Journal 15.02.2026.
Present location - Blue Beach Resort
Sam Roi Yot (Hua Hin), Thailand:
Westen (Hua Hin, Cha Am, River Kwai), Thailand
Jiggy-Jig Street
I had on purpose chosen a ‘hotel’ directly
on this street. Clean enough although the entire water works crashed after the
first day, but they found a trained monkey to throw a spanner in the works to
fix it.
As the world press decide that the most
interesting thing to read and discuss about at the present time seems to
revolve around Jeffery Epstein and his various shenangins ,whilst I haven’t yet
quite had the time to read all 3-5 million pages of who did what to who and
when and why, one name that popped up that made me laugh was… Greenberg.

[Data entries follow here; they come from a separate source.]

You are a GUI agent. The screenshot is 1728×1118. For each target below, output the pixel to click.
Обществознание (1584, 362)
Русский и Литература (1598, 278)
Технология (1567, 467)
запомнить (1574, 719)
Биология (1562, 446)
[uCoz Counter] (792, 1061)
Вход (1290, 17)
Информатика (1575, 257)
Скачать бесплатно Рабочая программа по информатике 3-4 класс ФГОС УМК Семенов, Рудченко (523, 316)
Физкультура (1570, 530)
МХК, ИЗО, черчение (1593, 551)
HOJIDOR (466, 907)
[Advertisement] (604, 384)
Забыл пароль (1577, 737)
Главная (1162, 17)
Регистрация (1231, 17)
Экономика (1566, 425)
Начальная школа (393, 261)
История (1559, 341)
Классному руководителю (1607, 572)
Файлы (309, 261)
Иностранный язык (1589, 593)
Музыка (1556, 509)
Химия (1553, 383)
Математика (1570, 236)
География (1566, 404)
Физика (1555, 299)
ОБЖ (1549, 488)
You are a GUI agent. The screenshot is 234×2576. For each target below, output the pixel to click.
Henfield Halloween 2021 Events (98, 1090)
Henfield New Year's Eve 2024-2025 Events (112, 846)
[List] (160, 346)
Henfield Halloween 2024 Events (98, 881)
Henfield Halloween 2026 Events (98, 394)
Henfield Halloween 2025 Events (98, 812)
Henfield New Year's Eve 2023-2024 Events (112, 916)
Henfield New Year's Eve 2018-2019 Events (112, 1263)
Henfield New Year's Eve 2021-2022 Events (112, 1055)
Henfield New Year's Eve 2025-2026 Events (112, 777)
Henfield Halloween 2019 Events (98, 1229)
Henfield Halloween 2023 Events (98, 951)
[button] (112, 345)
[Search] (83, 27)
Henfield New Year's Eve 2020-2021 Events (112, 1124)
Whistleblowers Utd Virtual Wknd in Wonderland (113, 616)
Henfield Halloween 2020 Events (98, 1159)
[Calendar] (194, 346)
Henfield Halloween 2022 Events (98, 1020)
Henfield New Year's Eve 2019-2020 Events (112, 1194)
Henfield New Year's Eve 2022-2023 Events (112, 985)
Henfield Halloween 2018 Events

From what I gather, Jeffy boyo, when he
was just a young flunky got himself an unqualified teacher role, although I am
not sure teaching what, but was sacked for being not very good at it. Two of
his pupils were girls and they had mentioned him to their daddy (who’s your
daddy and what does he do?) whose name is Alan Greenberg. Uh-oh. That doesn’t
surprise me at all. If you use chatGPT and ask about the Greenbergs of
Manchester you get a novel co-written by the perfect bed time story tellers
-Brad Stoker and Mary Shelly.
One can presume with a name like that he
had to have some kosher blood pumping through his wallet and Alan Greenberg
took the young Epstein under his wing and showed him how to make money disappear
from idiots purses into ones that became so fat you couldn’t see them due to
the use of an invisibility cloak - like the one I used when chasing Gooks in
Rhodesia.
I can bet that the price of silver will
rise again (as I have just blown about 10 grand when it crashed), that, that
Alan Greenberg has my DNA in him – or vice versa. So- which means that ALL the
Epstein business is my fault, as usual, AND why the Israelis at the border didn’t
give me a hard time as the computer screen would have come up with - The Gokwe
Kid. Mossad spy on undercover mission -codename ‘Operation Mososososissis’s Hammer
and Shoes’.
Now, as I see it, all this hanky-panky
that was going on under this cloak seems rather odd when you are sitting in a
cheap plastic chair on a tiny patch of concrete observing how Papa gets his
rolling stones emptied. All illegally of course. Watching this micro-economy of
flesh for sale seems far away from sun drenched tropical islands with jets
flying in loaded with rich and powerful men and little girls, whose main prerogative
seems to be exactly the same as what I was now witnessing, but with a difference.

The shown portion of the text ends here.